Well, as I said, the flight finally did take off, so my fears were unrealized. He won't be spending the night alone in Atlanta. He's over half-way there as I write this. I'm tracking his flight online.
It's a tough thing to let your son go, even for 10 days. When we checked in early this morning, the agent asked me "Where are you flying to?" I wasn't flying anywhere, so the question flustered me for a moment.
"My son...is flying...to San Francisco," I stuttered, meaning "My son (MY SON!) is flying (BY HIMSELF! GET IT? BY HIMSELF! DON"T LET ANYTHING HAPPEN TO HIM!)to San Francisco. My son. I still love saying that even after 16 years.
"He looks like he can handle it," the agent smiled back.

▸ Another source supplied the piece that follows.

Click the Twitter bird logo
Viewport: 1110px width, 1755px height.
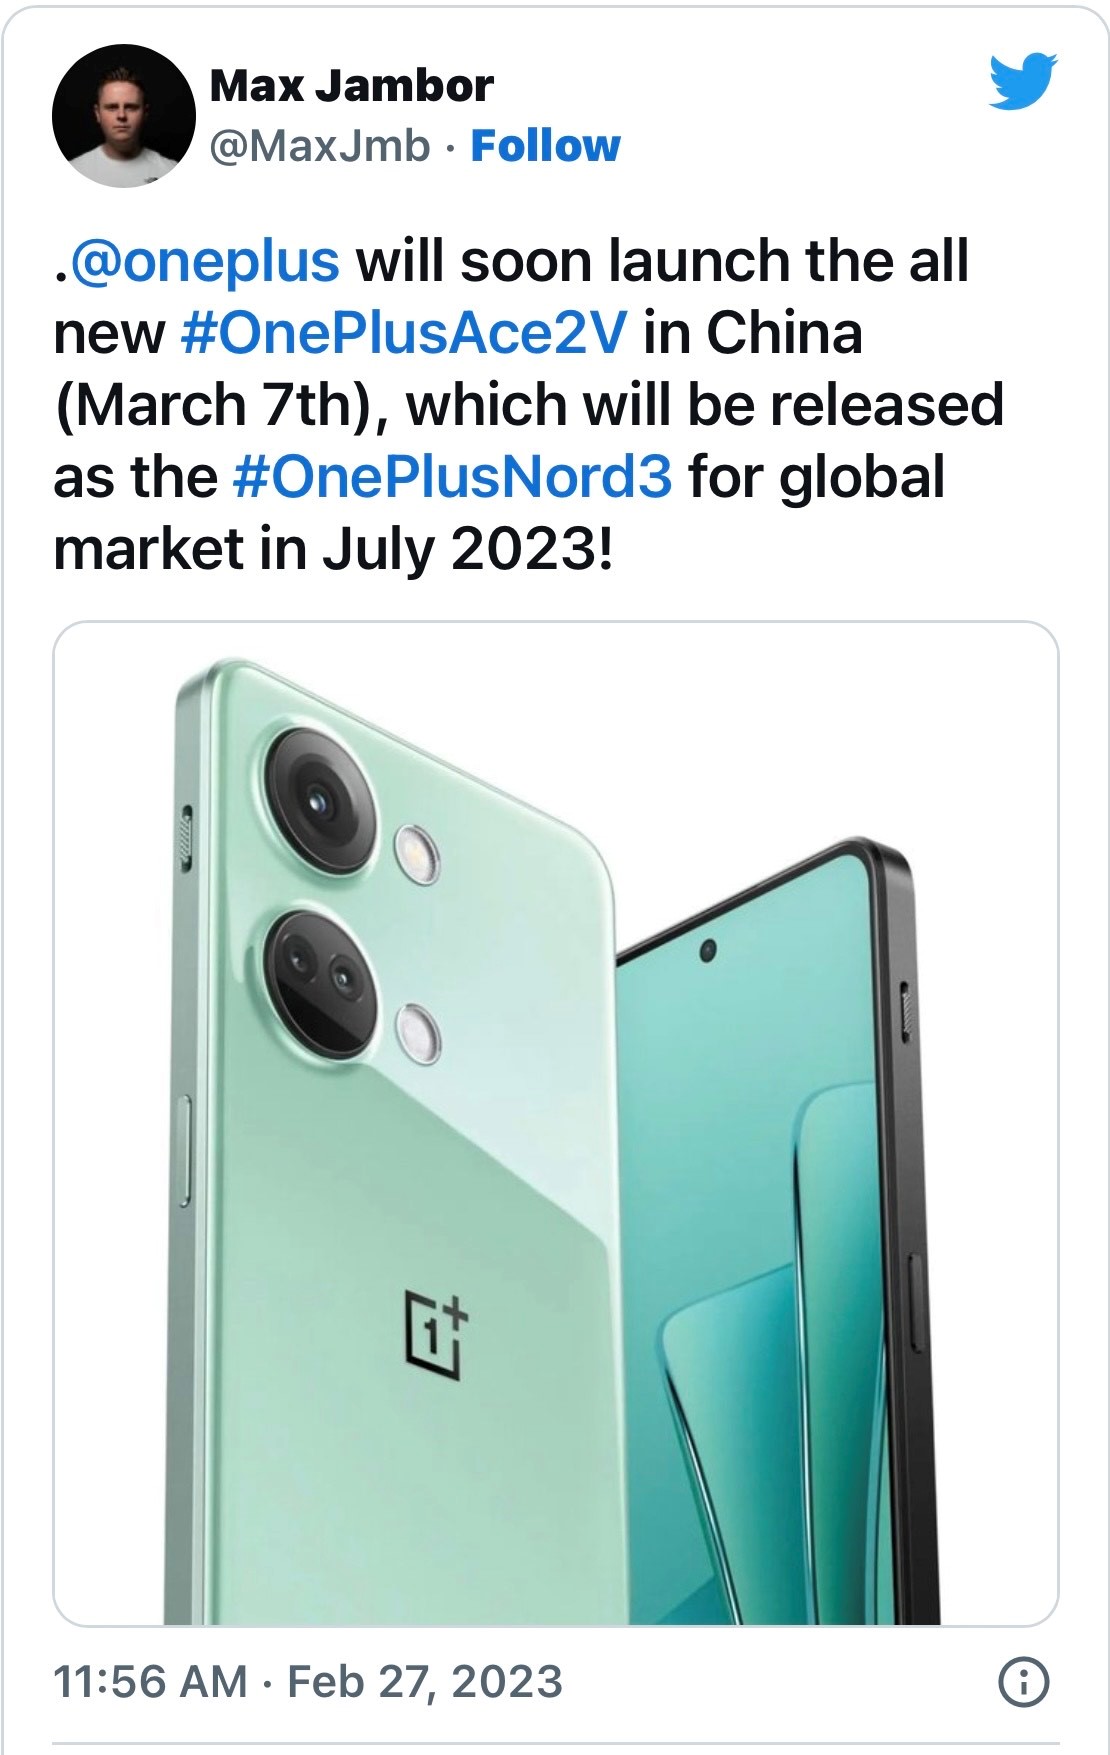point(1023,80)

He can. He did. He ate something in Atlanta. He bought WiFi service on the plane so he can chat with us enroute. He just passed over Santa Fe. He's handling it.
Me? I'm a nervous wreck.
I sat at the airport for a while this morning after my son (my son!) went through security, waiting to make sure his flight took off. While I waited, I watched people in the security line. A young soldier in camouflage went through. The sign said military personnel could go to the front of the line, but he either didn't see it or was too timid or not in a hurry, because he waited like everyone else.
When I say young, I mean not-even-shaving young. My son looked older than this soldier. Now that I can breathe a little, I'm thinking about that soldier. I don't know where he's going, but he sure looks like the kind of kid, fresh from boot camp, that will be going overseas. I can't imagine the worry his family, or families like his, must be facing. I'm worried about my son missing a flight - they might be worried that their son will die alone in a foreign country.
It makes me want to cry when I imagine if it were my son in that uniform.
Today is the official observance of Independence Day. For most of my son's life, we've been observing this holiday while at war. It's crazy. Just plain crazy. It's time to stop. It's time to let these kids have a normal life. It's time to let their families breathe.
We aren't moving fast enough toward energy independence. That's what this is all about. I know it, my son knows it. I'm not blaming anyone in particular. I'm blaming everyone. Enough...is enough.